There is an excellent map of the manufacturing process, from the initial growth of a silicon oxide film all the way to the final wiring layer generation processes here at the Toshiba website.
Who makes transistors?
Transistors are manufactured by a variety of companies, including large multinational corporations as well as smaller specialty firms. Some of the leading manufacturers of transistors include:
- Intel
- Samsung
- TSMC (Taiwan Semiconductor Manufacturing Company)
- SK Hynix
- Qualcomm
- Broadcom
- Texas Instruments
- ON Semiconductor
These companies use a variety of materials and processes to manufacture transistors, including silicon, germanium, and other semiconductor materials. They may also produce different types of transistors, such as bipolar transistors, metal-oxide-semiconductor field-effect transistors (MOSFETs), and other types of devices. Many of these companies also design and manufacture other types of semiconductor devices, such as integrated circuits, memory chips, and sensors.
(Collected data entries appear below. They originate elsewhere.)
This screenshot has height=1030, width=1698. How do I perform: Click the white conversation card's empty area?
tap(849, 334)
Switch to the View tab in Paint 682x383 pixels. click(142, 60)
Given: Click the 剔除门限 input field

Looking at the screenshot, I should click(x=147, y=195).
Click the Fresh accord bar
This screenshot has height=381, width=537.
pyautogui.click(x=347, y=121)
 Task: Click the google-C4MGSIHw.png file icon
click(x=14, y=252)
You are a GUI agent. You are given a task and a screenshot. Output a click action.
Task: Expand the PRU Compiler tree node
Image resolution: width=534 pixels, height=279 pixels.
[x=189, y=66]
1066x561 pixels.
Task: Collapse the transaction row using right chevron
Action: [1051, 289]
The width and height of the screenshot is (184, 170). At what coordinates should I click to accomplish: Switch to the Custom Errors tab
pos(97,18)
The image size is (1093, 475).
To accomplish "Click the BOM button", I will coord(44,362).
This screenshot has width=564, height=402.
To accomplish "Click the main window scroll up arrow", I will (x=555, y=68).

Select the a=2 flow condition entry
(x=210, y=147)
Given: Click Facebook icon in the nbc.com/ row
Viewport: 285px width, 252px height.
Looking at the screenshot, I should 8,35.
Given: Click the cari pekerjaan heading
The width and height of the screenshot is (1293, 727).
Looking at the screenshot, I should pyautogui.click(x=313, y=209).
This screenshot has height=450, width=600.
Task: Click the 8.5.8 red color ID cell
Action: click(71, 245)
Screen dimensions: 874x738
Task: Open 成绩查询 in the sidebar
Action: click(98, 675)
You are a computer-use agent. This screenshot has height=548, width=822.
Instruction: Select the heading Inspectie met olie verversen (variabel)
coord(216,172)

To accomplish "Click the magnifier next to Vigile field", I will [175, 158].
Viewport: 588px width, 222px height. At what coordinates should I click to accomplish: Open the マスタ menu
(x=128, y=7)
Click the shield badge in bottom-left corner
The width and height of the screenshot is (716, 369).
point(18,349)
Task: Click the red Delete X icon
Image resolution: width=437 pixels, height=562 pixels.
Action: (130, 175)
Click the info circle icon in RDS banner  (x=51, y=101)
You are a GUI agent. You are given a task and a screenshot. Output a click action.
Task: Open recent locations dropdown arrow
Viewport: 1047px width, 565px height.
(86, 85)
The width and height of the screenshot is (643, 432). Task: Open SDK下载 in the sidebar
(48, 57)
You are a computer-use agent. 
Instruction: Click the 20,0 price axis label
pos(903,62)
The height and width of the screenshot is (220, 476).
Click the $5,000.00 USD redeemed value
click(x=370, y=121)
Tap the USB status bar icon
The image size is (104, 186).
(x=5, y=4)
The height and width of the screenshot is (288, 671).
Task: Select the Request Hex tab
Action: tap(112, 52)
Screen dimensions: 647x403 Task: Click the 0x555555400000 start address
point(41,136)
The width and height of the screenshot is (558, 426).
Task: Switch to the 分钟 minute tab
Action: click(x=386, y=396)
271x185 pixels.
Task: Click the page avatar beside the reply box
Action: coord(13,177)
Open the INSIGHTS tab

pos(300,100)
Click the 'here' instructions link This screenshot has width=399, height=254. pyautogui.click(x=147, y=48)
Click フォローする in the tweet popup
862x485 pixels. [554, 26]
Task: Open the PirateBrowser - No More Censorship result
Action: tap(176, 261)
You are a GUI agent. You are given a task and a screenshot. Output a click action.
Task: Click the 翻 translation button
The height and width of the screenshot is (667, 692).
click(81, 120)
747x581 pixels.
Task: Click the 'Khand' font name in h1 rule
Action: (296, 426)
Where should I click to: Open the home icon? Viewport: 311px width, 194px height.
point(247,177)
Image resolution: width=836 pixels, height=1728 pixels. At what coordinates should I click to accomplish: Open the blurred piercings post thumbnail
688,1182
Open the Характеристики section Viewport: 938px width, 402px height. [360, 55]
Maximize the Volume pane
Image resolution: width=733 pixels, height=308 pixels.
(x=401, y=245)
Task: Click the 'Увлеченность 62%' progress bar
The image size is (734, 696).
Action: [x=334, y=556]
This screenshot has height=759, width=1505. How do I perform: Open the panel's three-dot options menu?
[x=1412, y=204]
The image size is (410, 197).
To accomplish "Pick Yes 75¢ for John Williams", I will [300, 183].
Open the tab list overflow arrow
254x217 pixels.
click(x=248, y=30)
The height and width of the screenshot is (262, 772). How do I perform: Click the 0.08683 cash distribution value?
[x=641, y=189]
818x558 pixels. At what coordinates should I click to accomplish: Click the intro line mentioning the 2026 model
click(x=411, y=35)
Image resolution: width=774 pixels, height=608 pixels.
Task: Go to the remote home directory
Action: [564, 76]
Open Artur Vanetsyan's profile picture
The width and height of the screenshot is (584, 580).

Taiwan Semiconductor Manufacturing Co. (which produces all of Apple’s chips), Intel and Samsung Electronics are the only companies that can manufacture the most advanced microchips. The reason this club is so exclusive is the immense capital cost of building semiconductor fabrication plants (fabs or foundries) that produce these chips. For instance, TSMC is reportedly spending $34 billion on its latest foundry that will make future 2 nm chips.
However, these fabs couldn’t exist on their own. The advanced semiconductor industry is an intricate network of specialist companies from America, Europe and Asia.
Just to give you an idea of this ecosystem: Using sophisticated computer-aided design tools and software from Synopsys and Cadence, companies like AMD, Qualcomm, Intel, Apple and Nvidia excel at the design of the most advanced chips. Applied Materials develops and manufactures equipment used in various steps of the wafer fabrication process. ASML provides lithography. Zeiss SMT specializes in optical lenses, which draws the stencils on the silicon wafers from those designs, using both deep and extreme ultraviolet light. Lam Research, KLA and other firms provide various sophisticated and highly specialized wafer fabrication equipment.